I think we all need to practice on mannequins- but then of course there is the endless "practice rounds" on a real patient where we need someone with experience to say "yes just like that," and hopefully not "my god what are you doing?" Once that's done hopefully we become proficient :wink2:

Specializes in IMCU.

:clown: All due respect to my fellow students...no one is coming near me with a catheter tray...no one. As for IV starts...the same. Don't care about the NG tube.:chuckle

We apparently have some new fangled mannequin to practice stuff on. Even if we did practice on each other for the more invasive stuff fellow students aren't going to squirm as much as the sick or injured.

What I want to know is who are the people in those CNA and nursing videos that allow this stuff AND allow filming? You couldn't pay me enough.

Specializes in PICU/Pedi.
What I want to know is who are the people in those CNA and nursing videos that allow this stuff AND allow filming? You couldn't pay me enough.
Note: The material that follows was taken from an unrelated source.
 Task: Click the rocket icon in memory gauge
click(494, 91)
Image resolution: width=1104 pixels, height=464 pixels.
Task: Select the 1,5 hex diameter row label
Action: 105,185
My boyfriend and I had a laugh over that same thing last semester when I pointed out to him that the same exact guy was used in all of the catheterization videos! Made me wonder about him a little...:eek:

Oh yeah, and when my sister went to NS ten years ago, they didn't have a lab with dummies and stuff like my school does. They watched videos and then did the skills for the first time on patients!! :no:

Specializes in SNU/SNF/MedSurg, SPCU Ortho/Neuro/Spine.

i just dont like dummies, they don't give you as much feedback, even the expensive ones, they are still too far from the real thing, IMHO i really prefer to just youtube a procedure, or make believe on a friend... dummies, are a waste of money for the school

(other then transfer techniques, wounds, bed bath/making) they are not really much useful, even the ones who have a heart attack or give birth...
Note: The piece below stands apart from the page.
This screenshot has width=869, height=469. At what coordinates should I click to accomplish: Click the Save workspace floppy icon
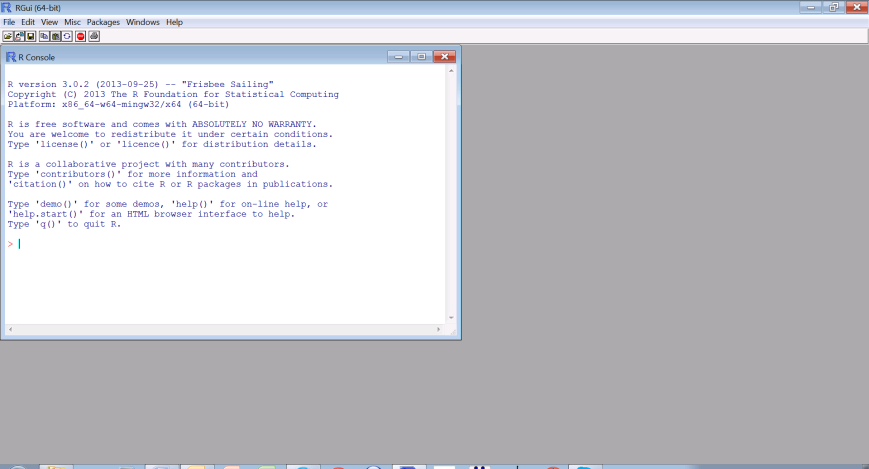coord(31,36)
Dummies first!!! Deff dummies first.

For some things, the mannequins are very useful. Foleys for example. And moving people.

But for some things, skills lab is just silly. The main thing our school has focused us on are head-toe assessments. They aren't that hard. But when you've assessed EVERY SINGLE person in your group more than once, and all you've heard is "normal, normal, normal", I just don't think it works. Our teacher did pull us out 1 person at a time. He pretended he was the patient, with something wrong (with me it was diabetic neuropathy and he was hard of hearing". I liked that. I kind of wished we'd done it earlier in the semester though, since we start clinicals this week (1 day in the nursing home) and then the hospital after break.
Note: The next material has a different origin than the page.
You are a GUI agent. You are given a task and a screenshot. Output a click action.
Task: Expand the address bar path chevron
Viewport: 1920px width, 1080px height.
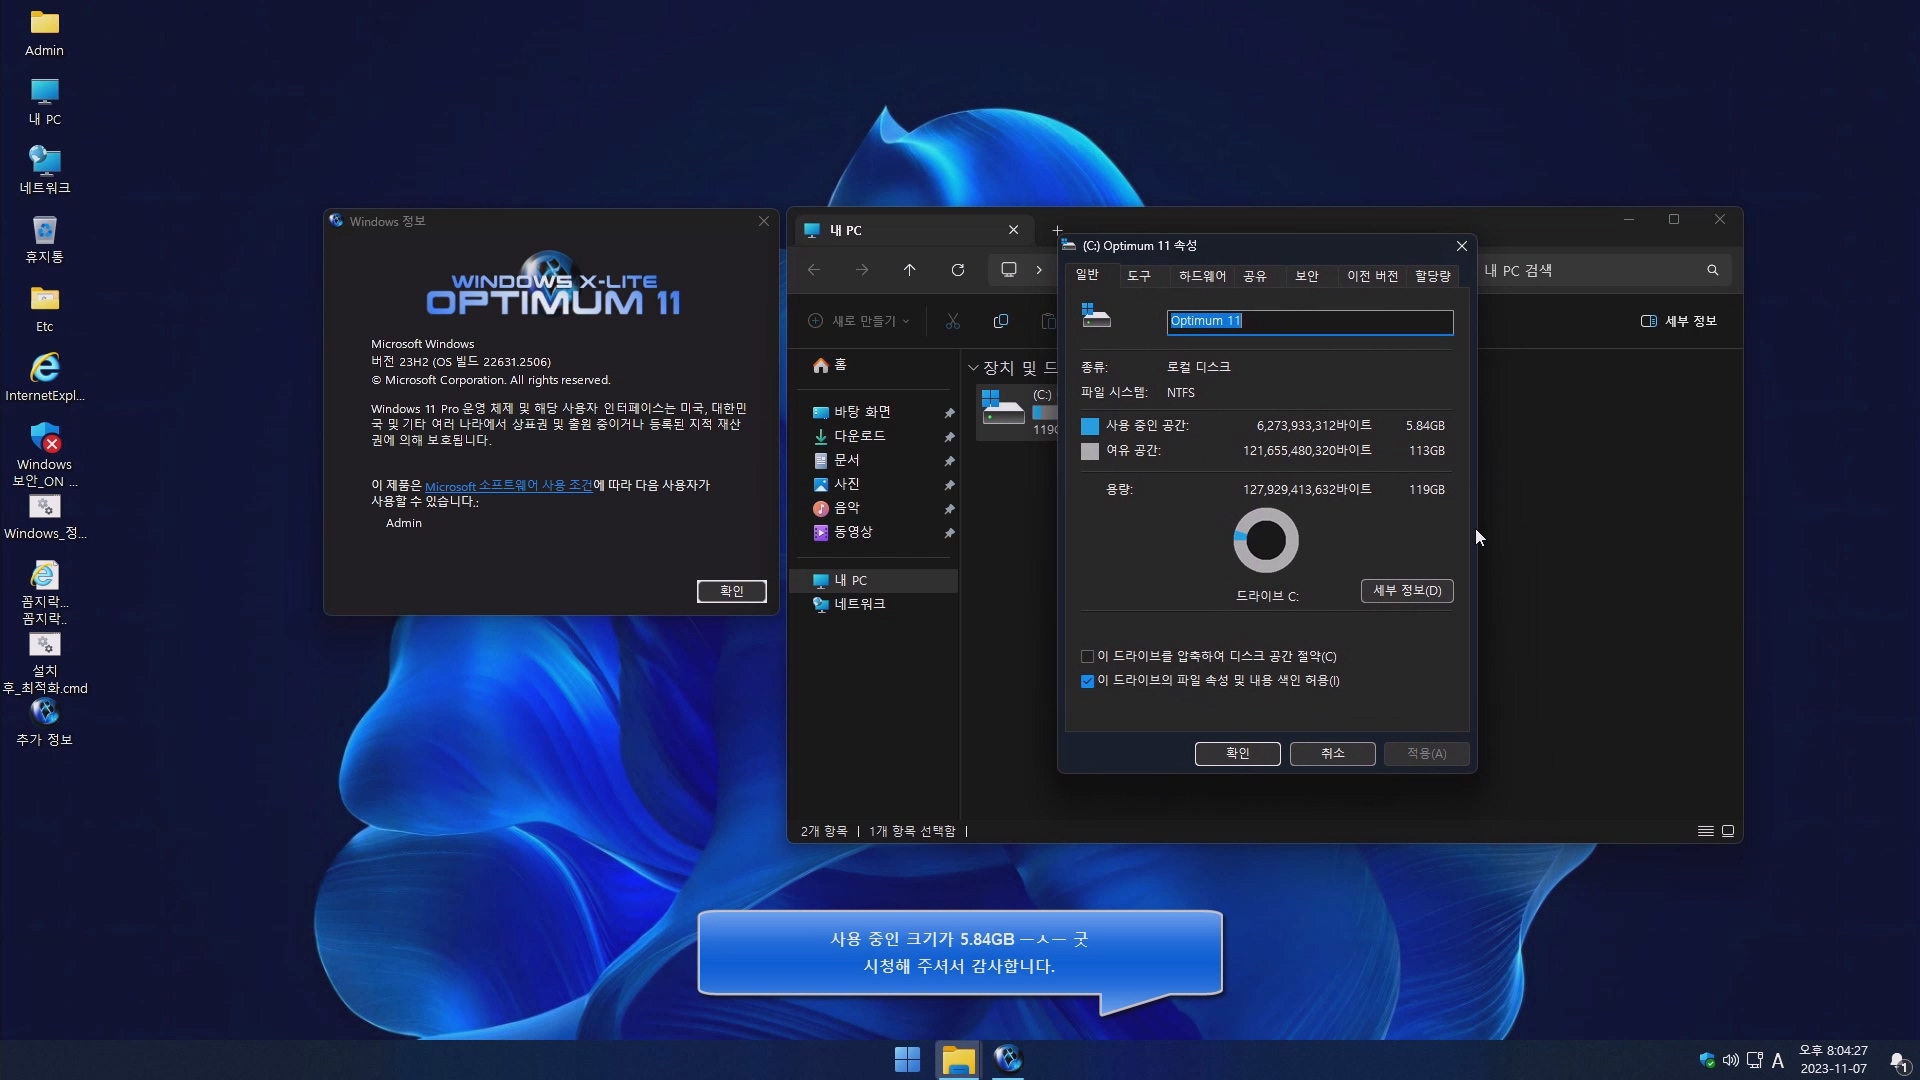1039,270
But even that had its limits. He was trying to teach us that even though the patient may have something that throws us for a loop- we have to complete the head-toe to make sure nothing else is wrong. HOWEVER, in the "real" nursing world- we're going to have the chart read, so if there was an abnormality during the previous shift, we'd already know about it.

Giving shots to a dummy was silly too. And I didn't get the EKG machine until I stuck the tabs on a real person.

Cheryl

Specializes in ..

We started out on those fancy AU$14,000 dummies that have a remote control and a blood pressure, pulse, respiratory rate and so forth. They can cough and crackle and wheeze and everything.

I've found practicing wound care on dummies relatively useless, but for learning things like blood pressures it was helpful, especially because the dummies are so rhythmical and computerized. They don't really sound like a "real" person's BP but it helps you get the idea. We had to practice spiking a bag, priming an IV line, connecting it to a patient (the dummies) and then letting it run (the canular and line in the arm were really hooked up to collection bags so we didn't flood the labs), which felt kind of simplistic to me. I mean, it's not that hard....

I like learning on real people once I've read up and learnt the theory. It brings it to life a hell of a lot more for me than pushing a tube up the nostril of a dummy with no anatomy. Do you know how hard it is to find the right spot at the back of the nose for one of those tubes? In a dummy, it's just a big, fat hole!